I spend most of my computer time these days reading about films and writing about films on my favorite website, the film forum, http://www.filmspotting.net/boards. I've been a member for a couple of years, and over these years, I gained some dear online friends, friends who have introduced me to new films and directors, friends with whom I share my love for film, friends with whom I can argue about films, friends with whom I can rejoice with over films. I've never met any of these friends in person, though some of them have met each other, but I think that we -those of us who are regular members - do truly care about one another, and we have not shared just a love for film but some of our personal lives and cares with each other.

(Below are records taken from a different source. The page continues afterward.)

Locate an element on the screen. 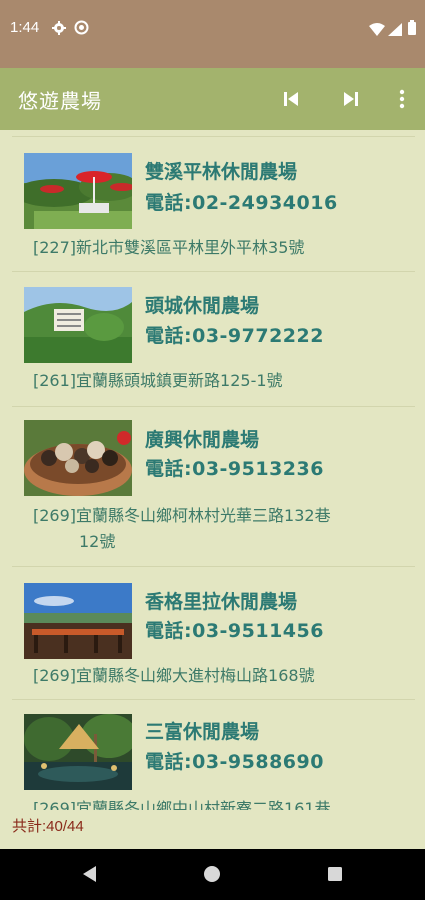  total-count: 共計:40/44 is located at coordinates (48, 826).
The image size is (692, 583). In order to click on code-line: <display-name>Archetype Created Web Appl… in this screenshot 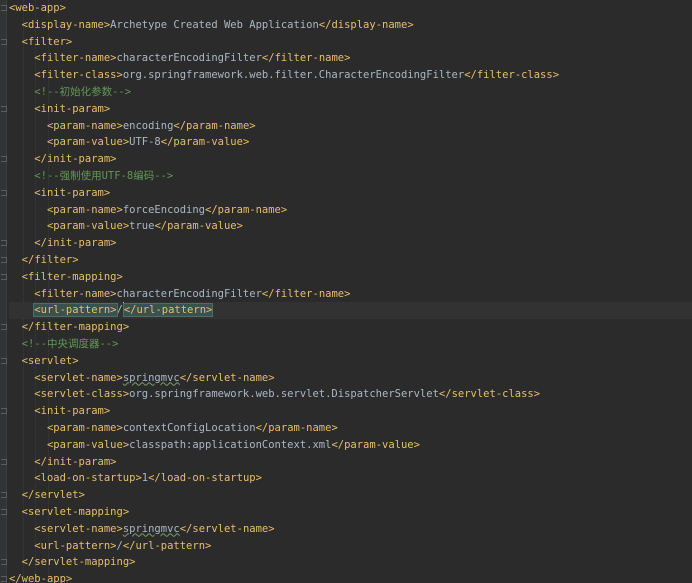, I will do `click(350, 26)`.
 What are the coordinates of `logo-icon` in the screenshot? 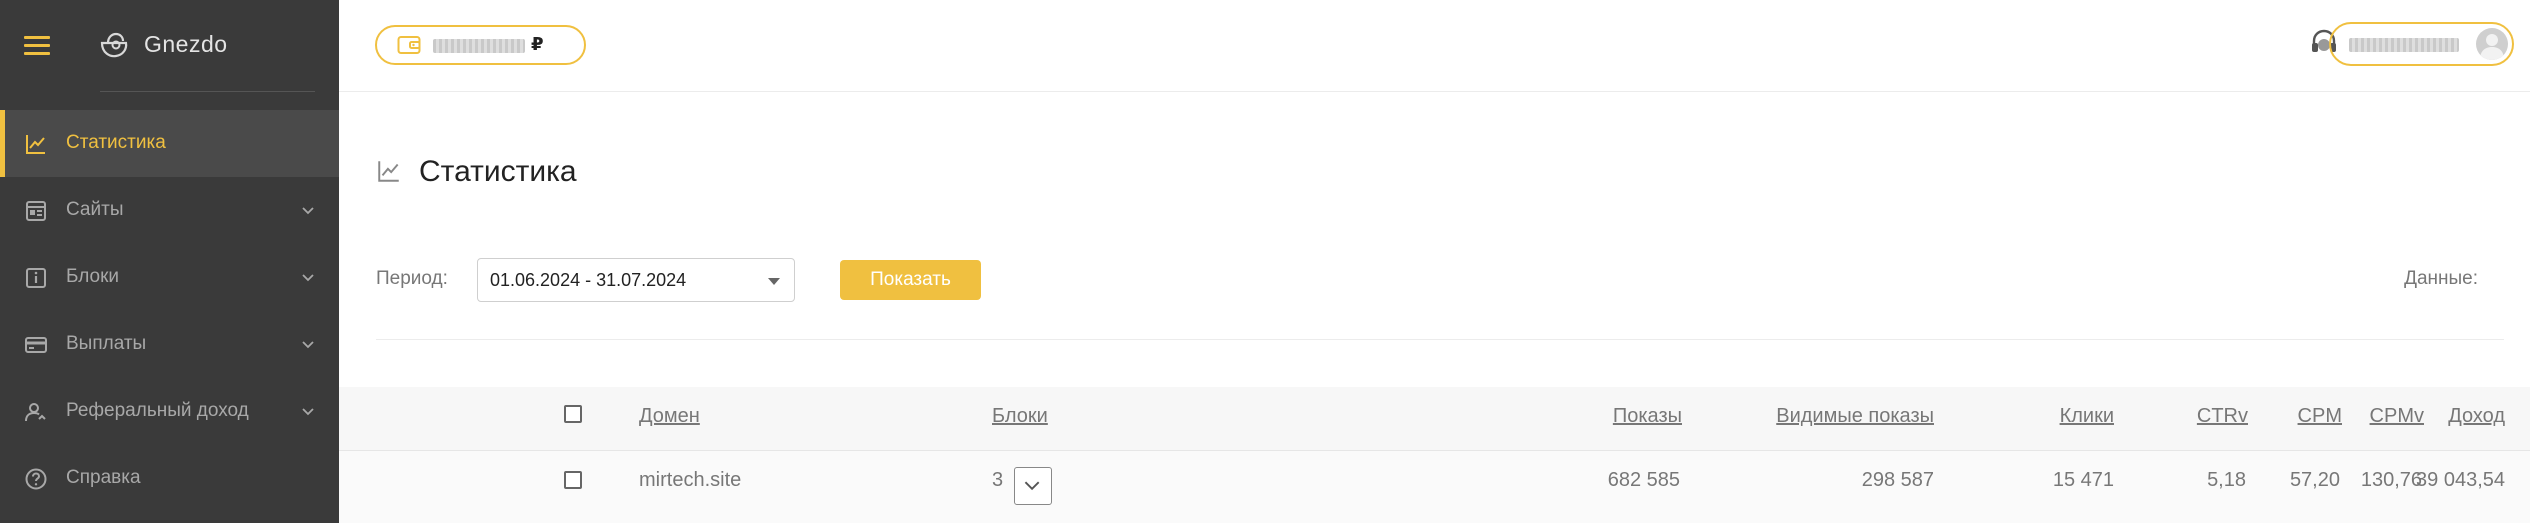 It's located at (114, 45).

I teach writing at a local community college, and I often tell my students that to write is to discover what you think. And more than that, to write is to form thought. Often, if I do not write about a thing, I will not have any significant thoughts about that thing. And so, when I do write, my thought life is richer, fuller - and I find I have something to say when before I had nothing.

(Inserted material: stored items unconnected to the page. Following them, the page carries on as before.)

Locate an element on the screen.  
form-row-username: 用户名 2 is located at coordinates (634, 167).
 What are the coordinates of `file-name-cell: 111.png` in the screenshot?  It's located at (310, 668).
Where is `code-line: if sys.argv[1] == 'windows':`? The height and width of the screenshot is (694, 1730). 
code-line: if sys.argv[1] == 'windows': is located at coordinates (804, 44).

And so, I'd like to re-start this blog. I'll leave my first purpose - the mostly personal one related to my college friends - and begin a new purpose: a blog that gives me a place to form my thoughts about films that I watch and books that I read. I don't assume that my thoughts will be deep ones, they'll just be, they'll just exist for me where they may not have existed before or where they may not have been fully formed before.

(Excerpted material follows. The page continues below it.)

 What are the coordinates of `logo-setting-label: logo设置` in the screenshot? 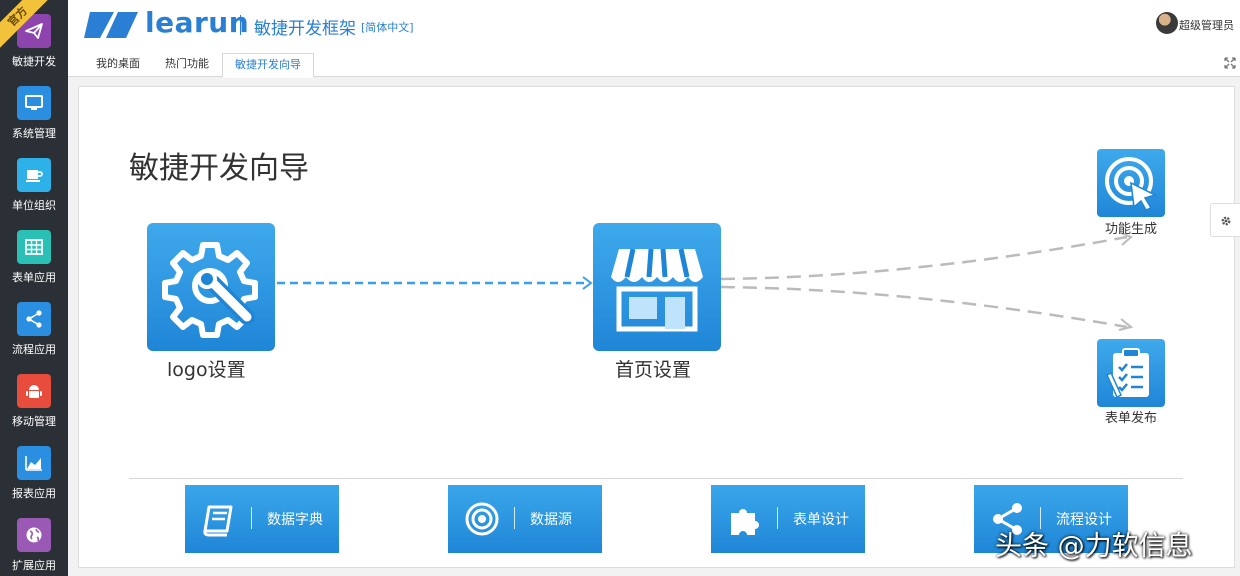 It's located at (206, 370).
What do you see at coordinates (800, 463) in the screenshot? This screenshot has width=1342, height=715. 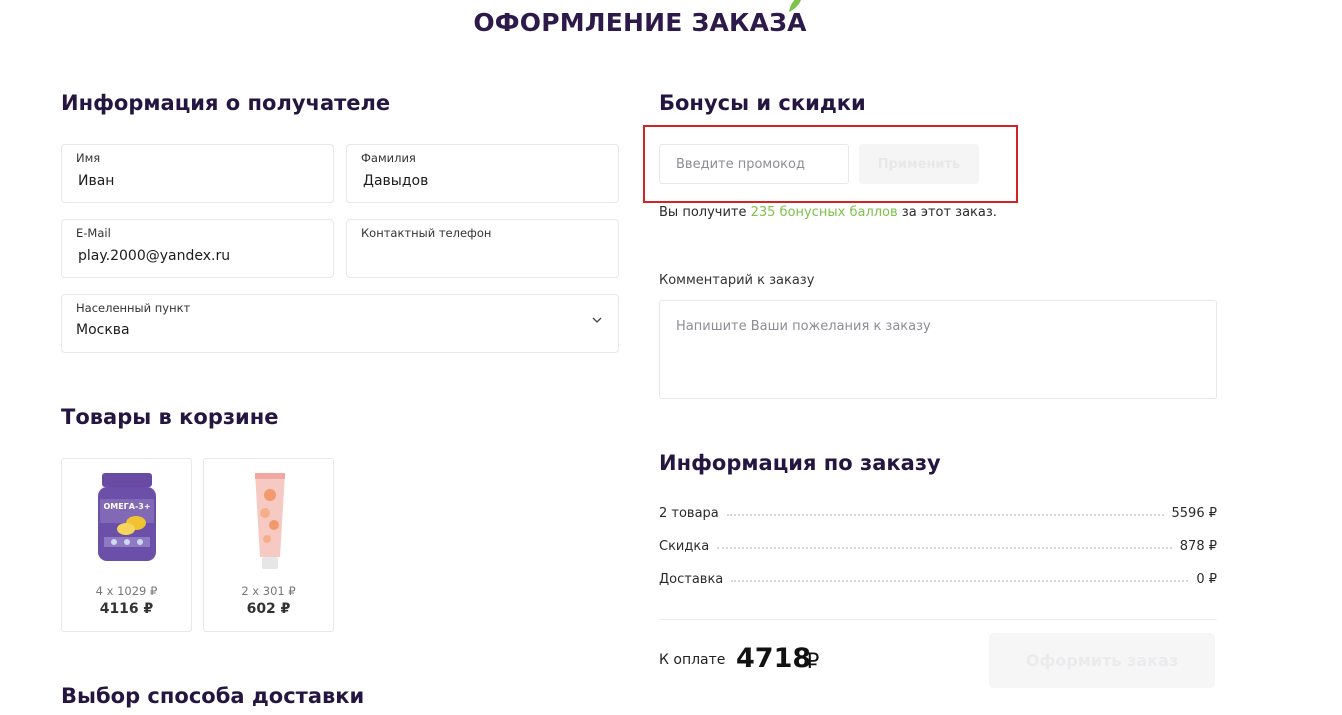 I see `order-info-section-title: Информация по заказу` at bounding box center [800, 463].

A Filmspotting friend who lives in Germany and I have agreed to watch Krzysztof Kieslowski's

The Decalogue together - we'll discuss it back and forth in messages with one another, but I would like to put my thoughts down here as well. This series of ten films has been a series I've long wanted to watch and discuss, and I'm so happy that my German friend is embarking on this project with me. Of Kieslowski's other films, I've seen his three colors trilogy (Blue, White, and Red) and The Double Life of Veronique, and these films number among my favorite films of all time. If practically perfect films exist, these are they, and so I have high hopes for The Decalogue. Roger Ebert has whetted my appetite with some of his thoughts here: http://rogerebert.suntimes.com/apps/pbcs.dll/article?AID=/20000402/REVIEWS08/4020301/1023


I will begin with part 1, "I am the Lord thy God. Thou shalt have no other Gods before me," this week.